## What is being asked:
Please retype, word for word, the line containing "The image size is (1568, 753)." and every line after it through the end of the records, leaving out all pictures.

## Data excerpts:
*** Begin section ***
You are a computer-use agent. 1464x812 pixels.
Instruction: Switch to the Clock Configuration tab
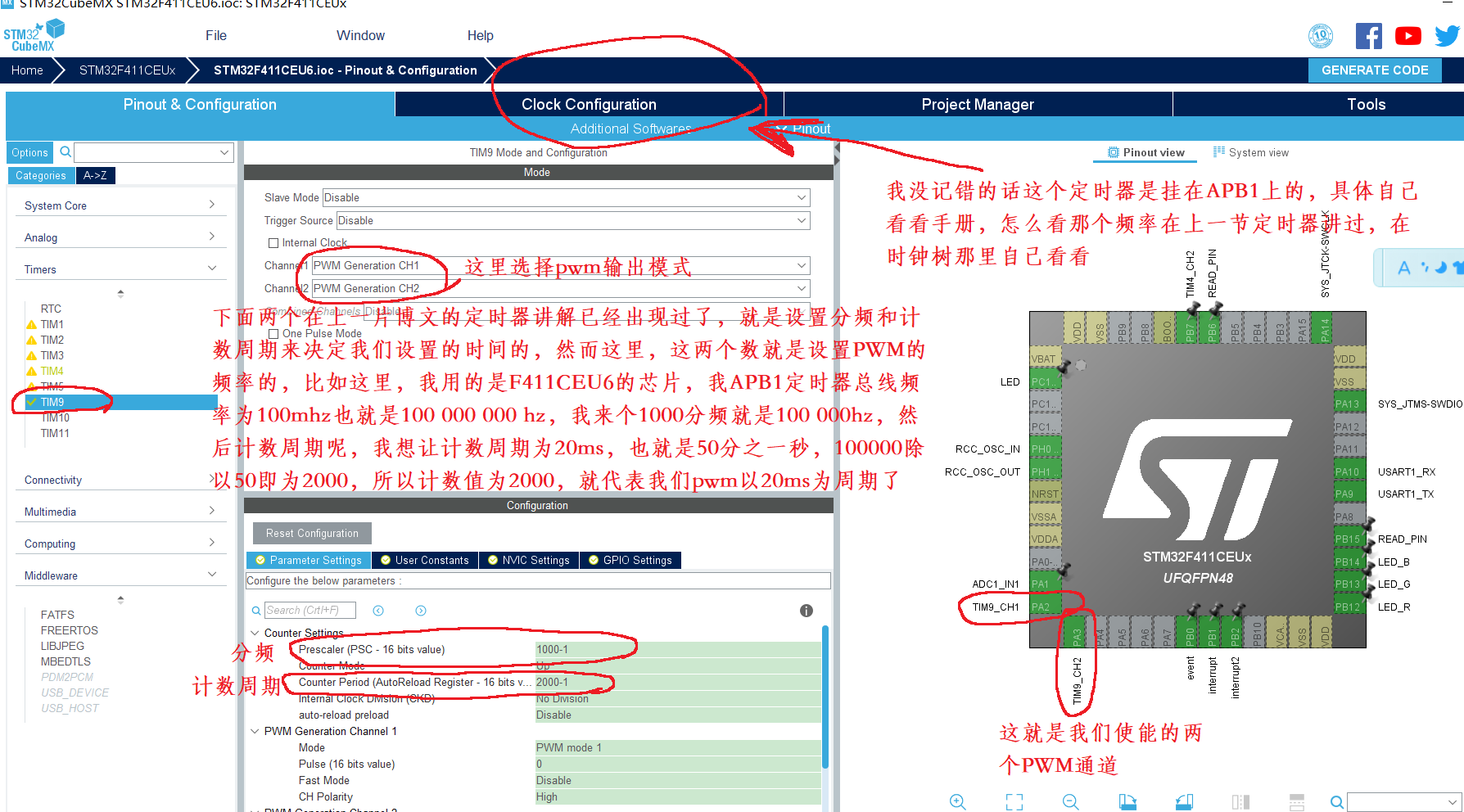[588, 104]
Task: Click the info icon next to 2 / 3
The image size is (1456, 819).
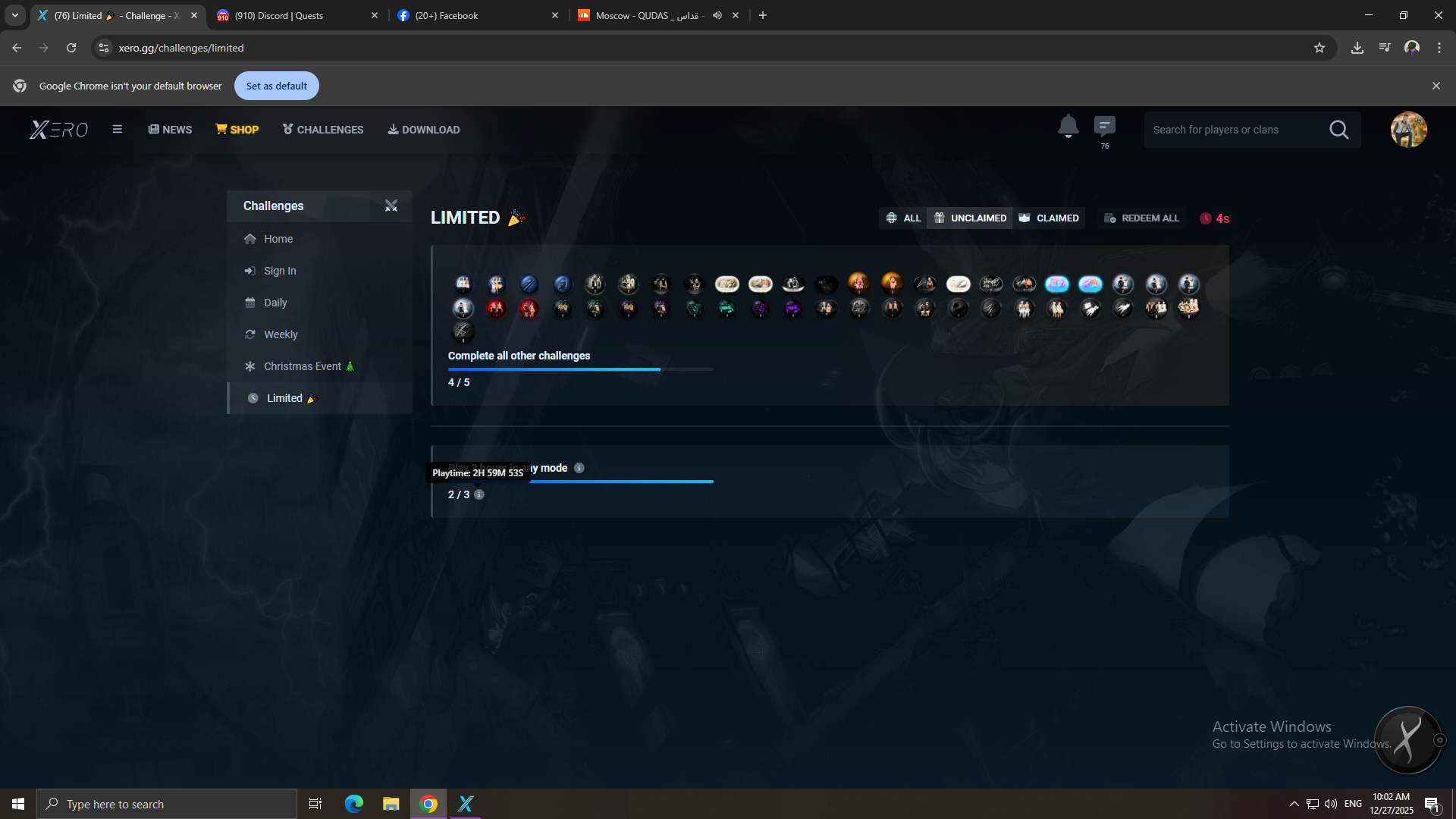Action: click(479, 494)
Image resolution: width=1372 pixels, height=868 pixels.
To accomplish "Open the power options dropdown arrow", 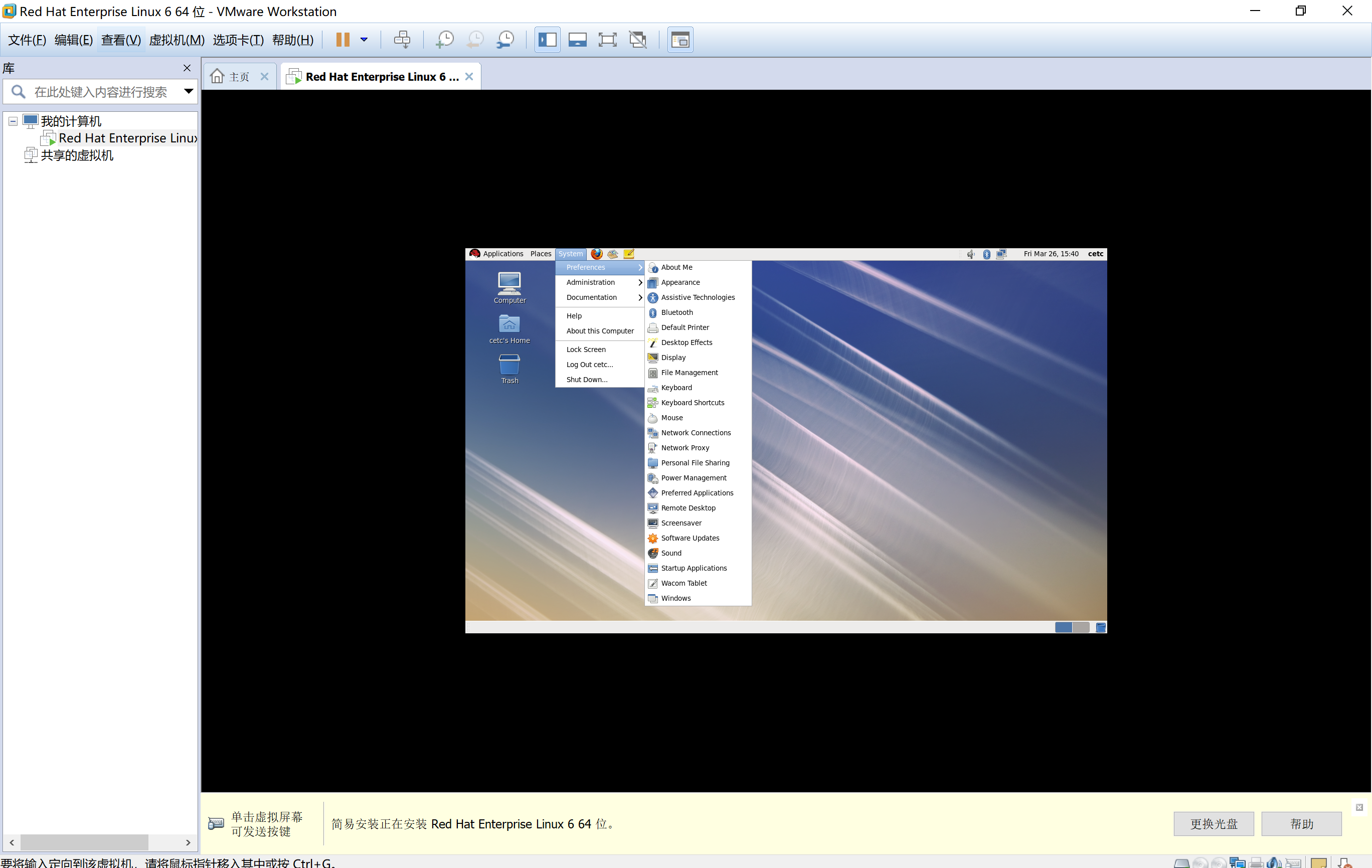I will tap(364, 39).
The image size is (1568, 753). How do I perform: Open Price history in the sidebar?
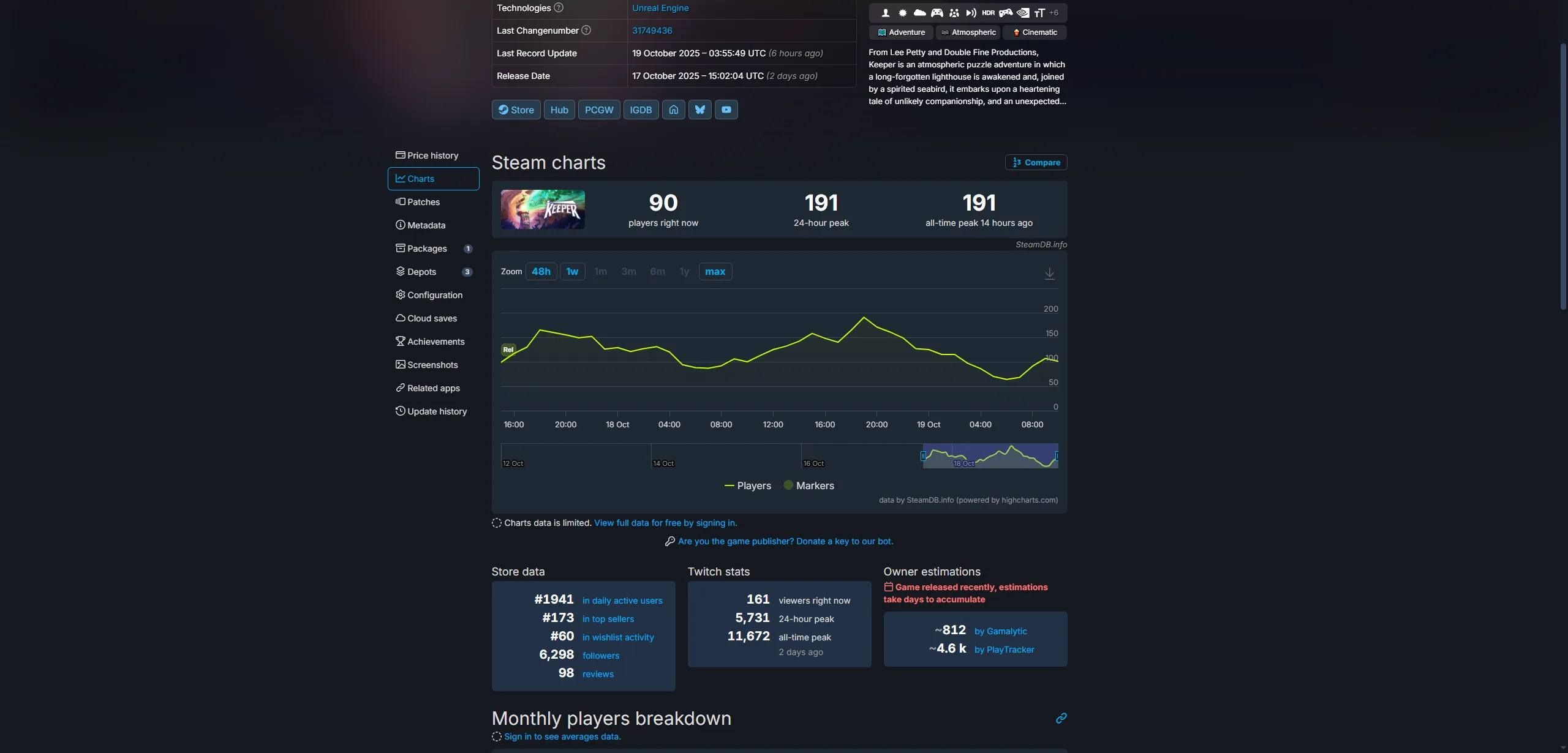pos(432,155)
*** End section ***
## Final answer:
The image size is (1568, 753). How do I perform: Open Price history in the sidebar?
pos(432,155)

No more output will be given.